After near-decapitation by a wild, old shovel-wielder, Danyl is instantly into a set-up involving a Cult, a Temple, and a Well. There are century-old mysteries in Epuni St.
Rooms are wrecked. So is a garden. Satanists slink around; a man in a photo has his face scratched out; a white van and a dark tower feature. Rather a lot of enigmatic objects are uncovered and opened.
The suspense cranks up. Will Danyl with his spontaneously re-injured leg get down the elevator shaft? Will the SSS find The Priest's Soul? What the hell is The Priest's Soul?
Lots of entertaining set pieces and half-set people. You'll like the Wellness Heal U Centre, run by a well-endowed witch, and Steve the psychologist who worries about the professional ethics of assaulting an elderly Satanist. You should like the tetchy Deputy Chief Hierophant.
They're part of a lively cast of alternatives and oddballs, melancholics and frenetics. Even the doctor is a pothead who has ambled off to Bhutan.
Characters declaim a lot.
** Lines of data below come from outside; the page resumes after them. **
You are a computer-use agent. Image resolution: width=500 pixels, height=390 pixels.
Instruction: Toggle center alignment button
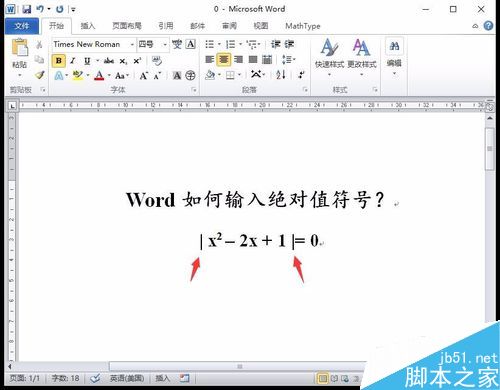pyautogui.click(x=224, y=60)
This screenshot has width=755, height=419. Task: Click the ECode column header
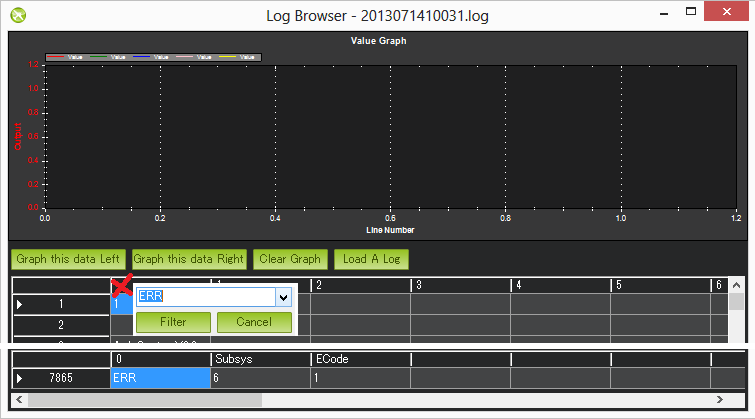(x=360, y=358)
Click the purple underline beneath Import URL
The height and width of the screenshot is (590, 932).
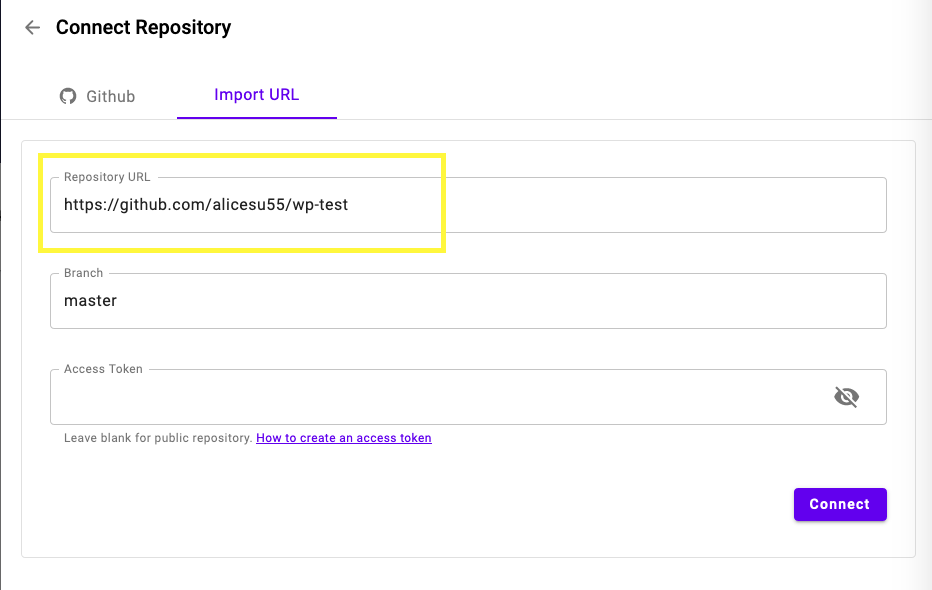pyautogui.click(x=257, y=117)
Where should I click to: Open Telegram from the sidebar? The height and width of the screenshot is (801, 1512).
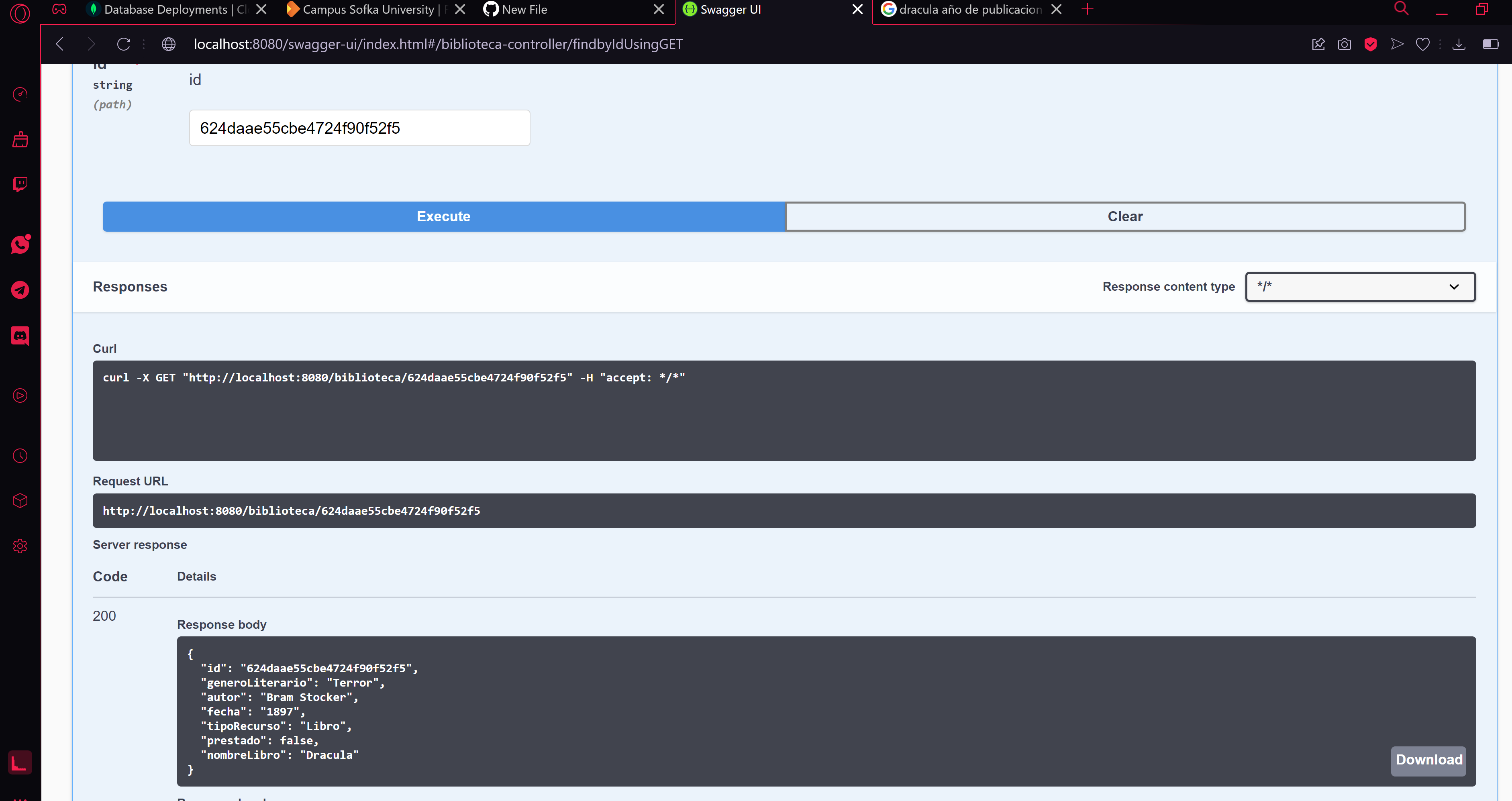pyautogui.click(x=20, y=290)
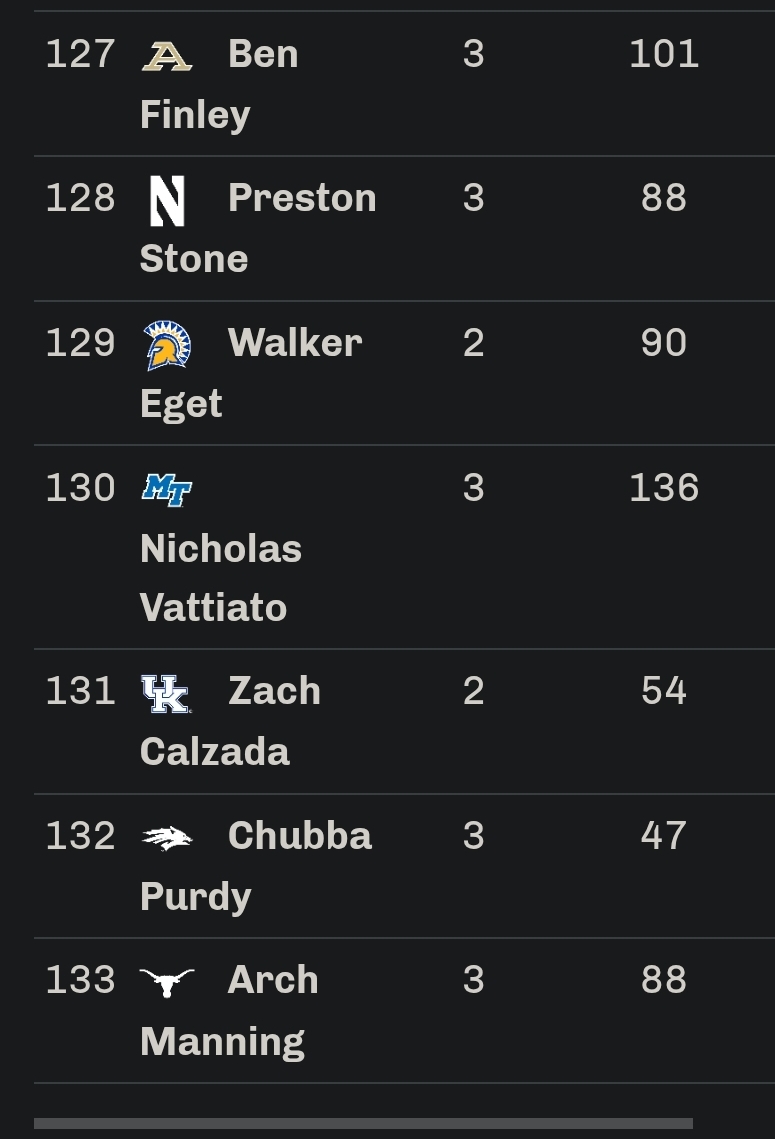Click the Nevada wolf logo

tap(166, 838)
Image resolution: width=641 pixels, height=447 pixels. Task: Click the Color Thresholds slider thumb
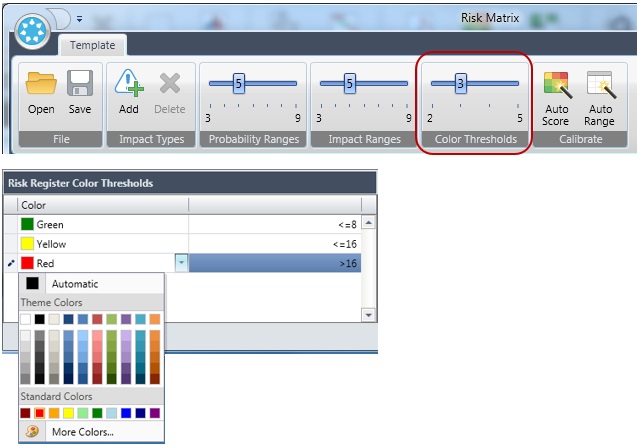pos(461,84)
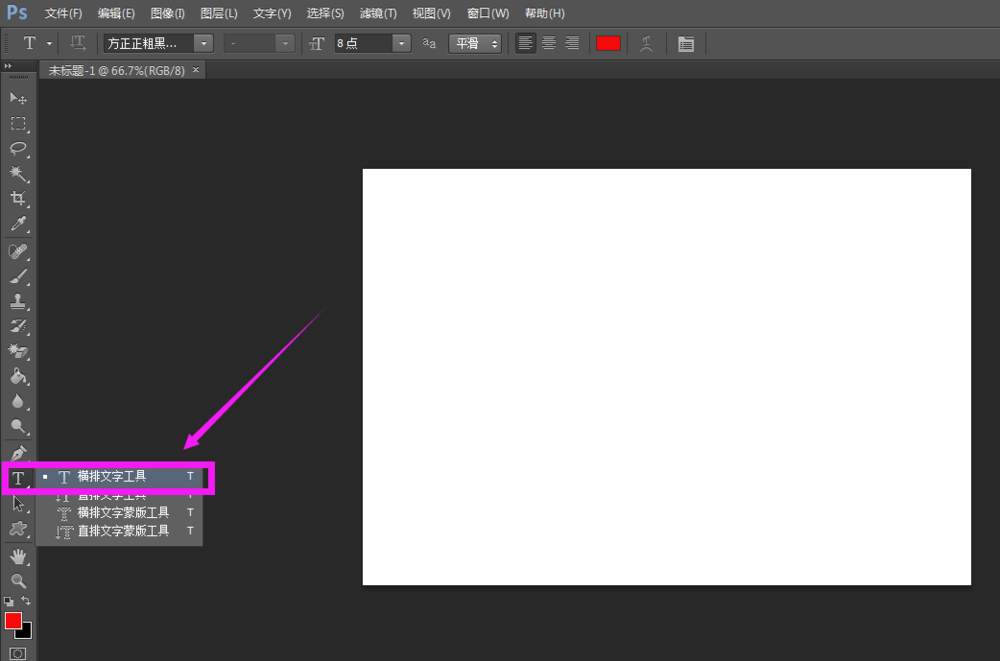
Task: Click the red text color swatch
Action: [608, 43]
Fair enough: nearly every one of them is a performance, and their discourses are entertainingly extra-dimensional. "I have found a way to transfer the story of the self to a timeless vessel." Uh-huh.
Things stay clever right up to the Acknowledgments. McLauchlan kicks it all along energetically, keeps the mood swinging effectively between melodrama and deflation.
There's a nice underpinning of neediness and affection, plus an ending where all that's gold doesn't necessarily glitter. It's never dull, and often threatens to become addictive.